Although I tried not to let on, I was nervous about the trip.  Long days worry me.  Being far from home worries me.  Walking worries me.

Luckily Sam takes the edge off.  She makes me smile when I get too serious.

Leg stuff aside, I feel pretty competent.  I've traveled.  I'm good at getting around new places.  The three of us share a pretty bad sense of direction, but mine is the best of the worst!

When we emerge from Penn Station, I lead us up 7th Avenue, through crowds watching the NYC Marathon on huge screens.

We cross over Broadway and locate the Glass House Tavern -- Mom's pick -- where we fill ourselves with warm quiche, Caesar salad, croissants, and homemade pastries.  Yum!

To top it off, we hit the 3-story M&M store.  There, to Mom's dismay, we snap a bunch of selfies.  If Sam's job is to help us goof off, Mom's job is to keep us in line!

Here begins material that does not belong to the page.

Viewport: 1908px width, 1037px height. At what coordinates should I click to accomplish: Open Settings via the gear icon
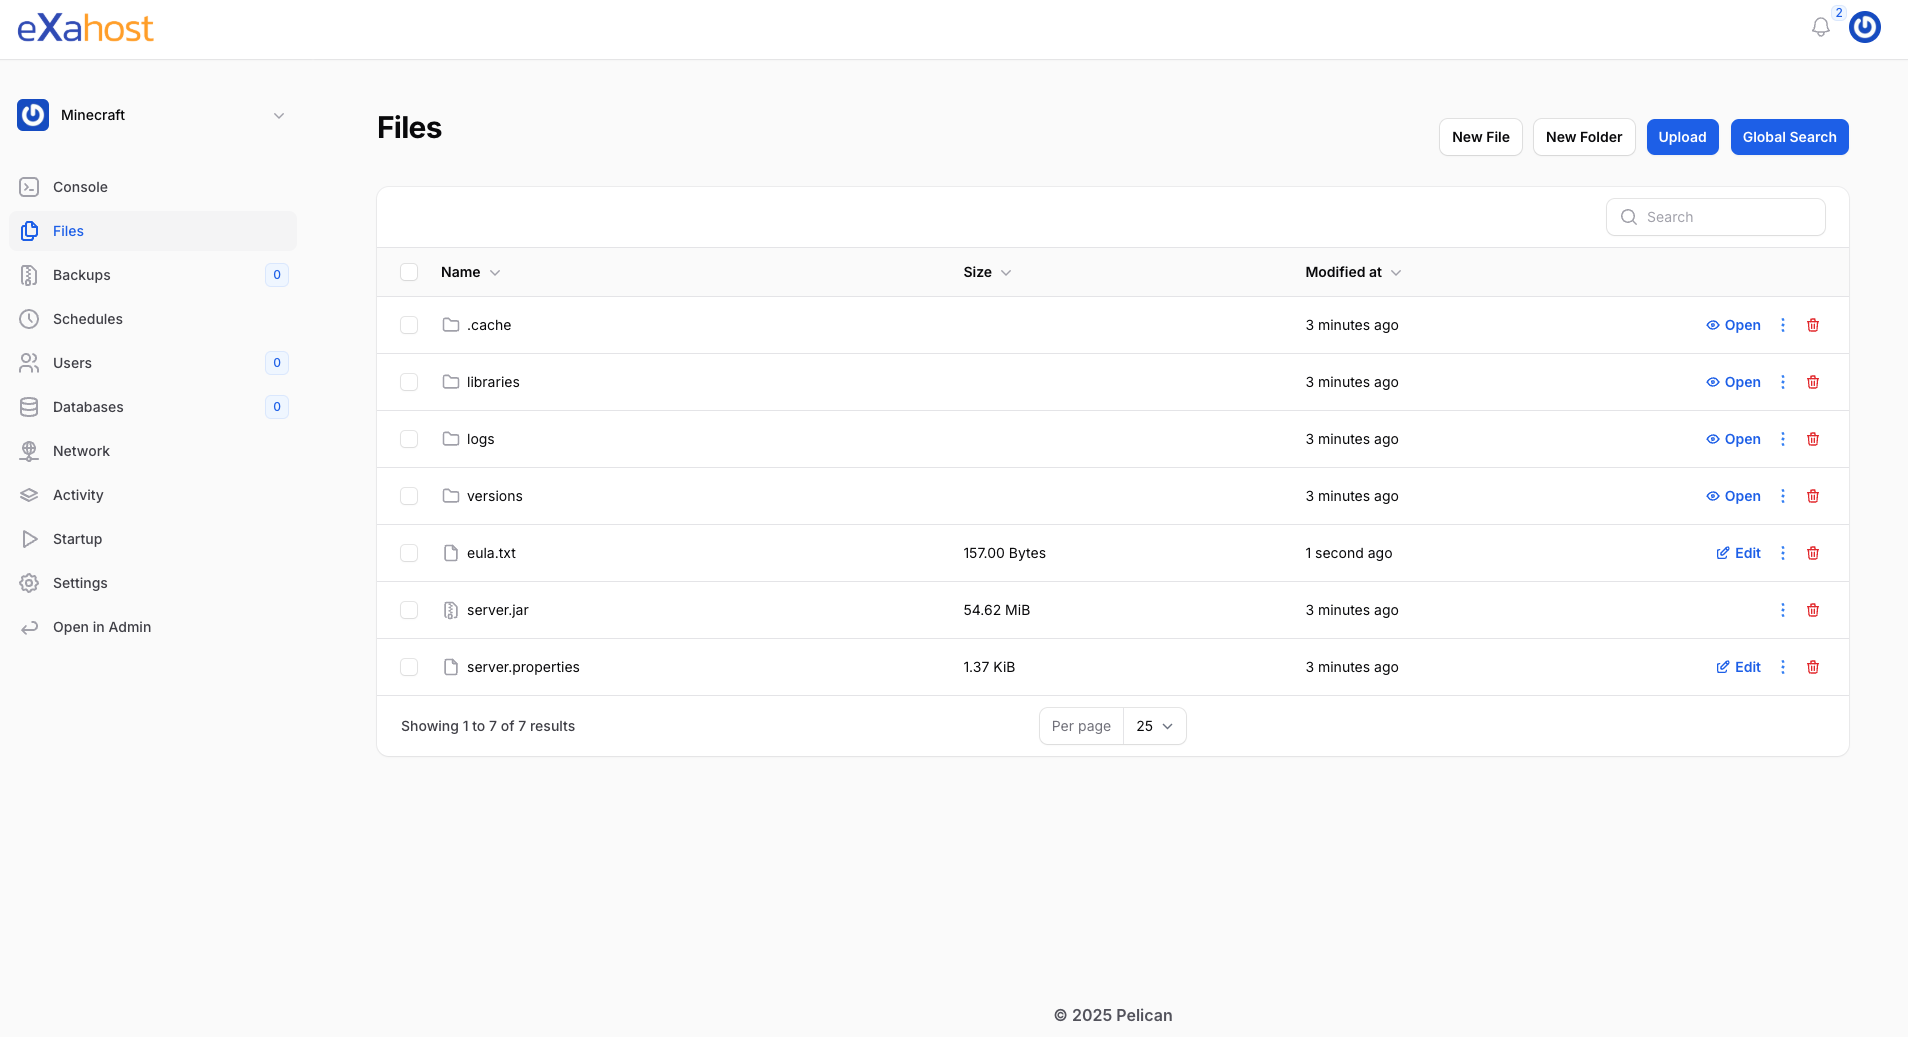tap(30, 583)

And I guess my job is to get us where we're going.  I follow the addresses along 50th Street until we locate the theater.

Found it!

The show, Fun Home, is excellent.  But to get there, we hike down a long staircase from the lobby to the theater, and then another to the restrooms on yet a lower level.  Inside the theater, an usher motions us up a third set of stairs, then down a fourth flight toward the stage.  "Watch the trapdoors," he says.

Climbing stairs without railings?  Hard.
Avoiding trapdoors?  Easy!

We're this close!
When we finally sit down, we're one row behind the orchestra, and our view is great.  My leg, though, has a few complaints.  The seats are too deep and springy, and angled all the wrong way.  Plus we're trapped.  To escape during the show, we'd have to walk across the stage!

Normally, I'd feel cornered and maybe even panicked.  But with Sam next to me, I'm cool.  We open our bag of M&M's -- which turns out to be much too crinkly for the quiet theater.  This launches us into silent giggles just as the stage darkens.

After the show, I head down to the restroom for a major socket adjustment.  As I peel off layers -- pants, valve, socket, and liner -- the bustling bathroom goes still.  The post-show crowd has come and gone, and I'm left fumbling in the silence.  I rush to clean my liner, re-apply AdaptSkin, spray the seals with alcohol, and roll it all back on again.  I hear the cleaning crew come in and my mom, positioned at the door, tell them, "Someone's still in there."

I wish I could laugh it off, but I'm embarrassed.  And vulnerable.  And clumsy.

Mom and I eventually resurface in the lobby, where Sam is waiting.  As usual, she holds the punchline.  While I was doing my socket scramble, she got to watch every cast member come out in person.  Win-win!

We make the trip back down Broadway to 7th Avenue, pushing through the crowds toward Penn Station.  None of us wants the day to end.  It's too good to be together!

My socket's poking again, of course.  (Changing in a public bathroom is rarely a success.)  But I ignore it, and lead us to Track 12 where our train home awaits.

We mind the gap.  Find seats together.

Sam and I break out the M&M's and snap some more selfies.  Mom rolls her eyes a few times, but really, she loves every minute.  We do too!

We're all still laughing when we roll into Trenton.